The strategic review process started on May 17, 2018 before the change in composition of the Board of Directors with the assistance of RBC Capital Markets LLC (“RBCCM”). The process included RBCCM contacting 662 entities to explore a complete or partial sale of the Company or its assets, or a combination of the Company with those entities, including domestic, international and financial buyers. The Company executed 28 non-disclosure agreements and received eight offers to purchase the Company or certain of its assets or to consummate some form of combination with the Company.

Investor Contact:

Johna Robinson

Investor Relations

SandRidge Energy, Inc.

123 Robert S. Kerr Avenue Oklahoma City, OK 73102

+1 (405) 429-5515

Cautionary Statement Concerning Forward Looking Statements

This communication contains “forward-looking statements” “forward-looking statements” within the meaning of Section 27A of the Securities Act of 1933, as amended, and Section 21E of the Securities Exchange Act of 1934, as amended. These statements express a belief, expectation or intention and are generally accompanied by words that convey projected future events or outcomes. Such statements are often identified by use of the words “expects,” “believes,” “will,” “would,” “could,” “forecasts,” “projections,” “estimates,” “targets,” “opportunities,” “potential,” and other similar terminology. All statements, other than statements of historical facts, included in this press release that address activities, events or developments that SandRidge expects, believes or anticipates will or may occur in the future are forward-looking statements. Such statements are subject to a number of assumptions, risks and uncertainties, including, but not limited to: the volatility of oil, gas and natural gas liquids (“NGL”) prices; uncertainties inherent in estimating oil, gas and NGL reserves and resource potential; the uncertainties, costs and risks involved in exploration and development activities; regulatory restrictions, compliance costs and other risks relating to governmental regulation; risk related to third party control over non-operated properties; midstream capacity constraints and potential interruptions in production, and other factors, many of which are beyond our control. SandRidge cautions that the foregoing list of factors is not exclusive. Additional information concerning these and other risk factors is contained in SandRidge’s public filings with the SEC, which are available at the SEC’s website, http://www.sec.gov. Each forward-looking statement speaks only as of the date of the particular statement, and SandRidge undertakes no obligation to publicly update any of these forward-looking statements to reflect events or circumstances that may arise after the date hereof.

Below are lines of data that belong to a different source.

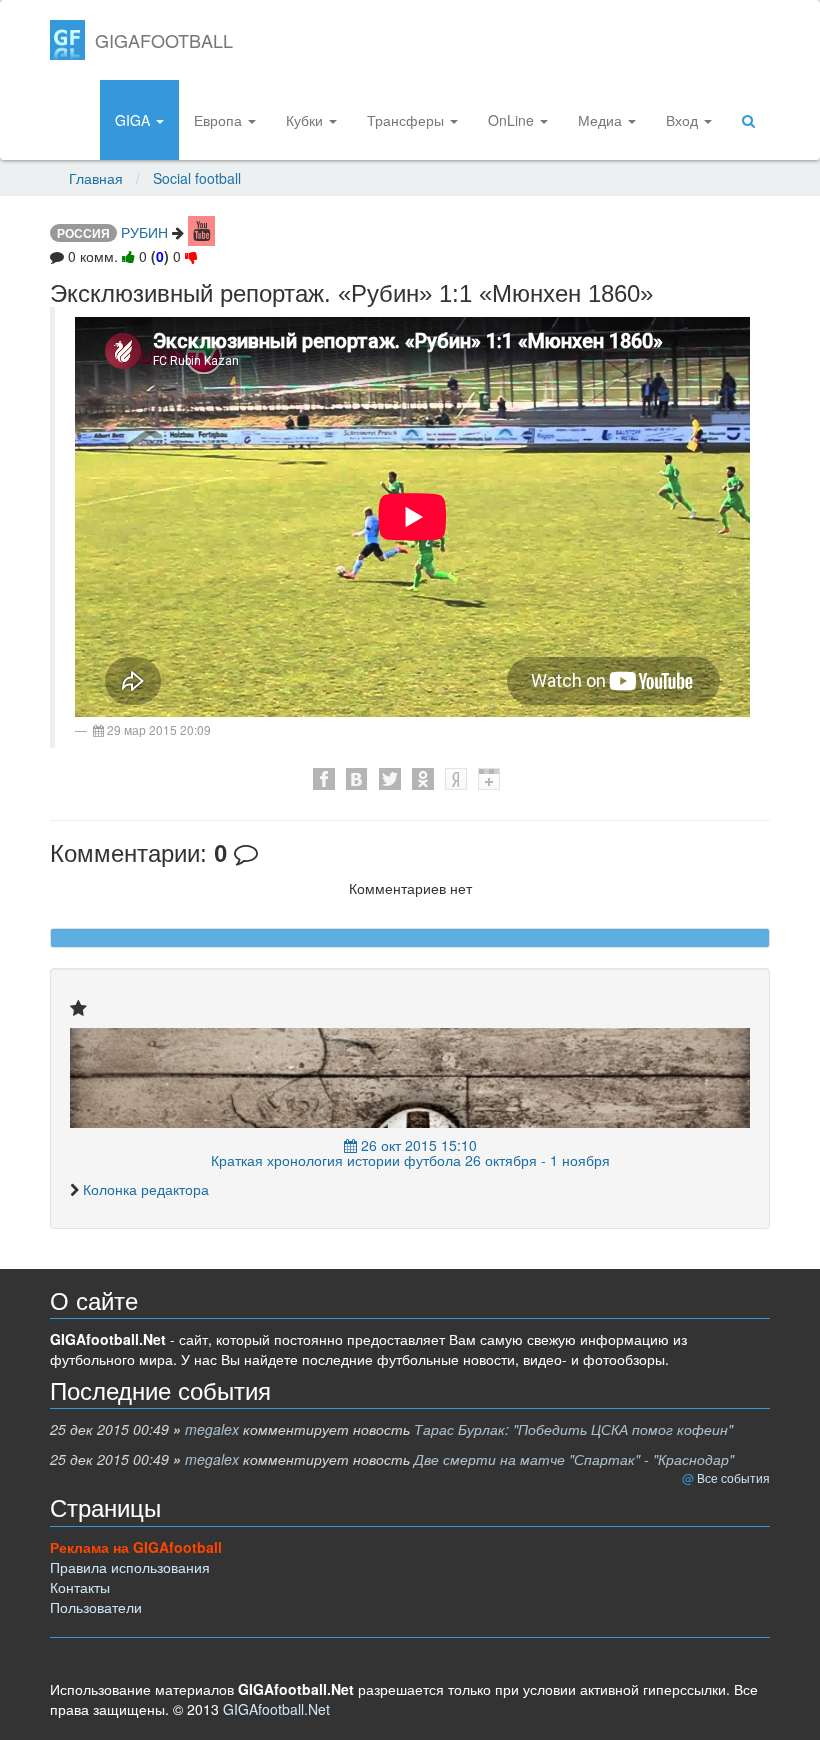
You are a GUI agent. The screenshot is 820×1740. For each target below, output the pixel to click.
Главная (96, 178)
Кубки (306, 120)
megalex (212, 1429)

About SandRidge Energy, Inc.

SandRidge Energy, Inc. (NYSE: SD) is an oil and natural gas exploration and production company headquartered in Oklahoma City, Oklahoma with its principal focus on developing high-return, growth oriented projects in Oklahoma and Colorado. The majority of the Company’s production is generated from the Mississippi Lime formation in Oklahoma and Kansas. Development activity is currently focused on the Meramec formation in the NW STACK Play in Oklahoma and multiple oil rich Niobrara benches in the North Park Basin in Colorado.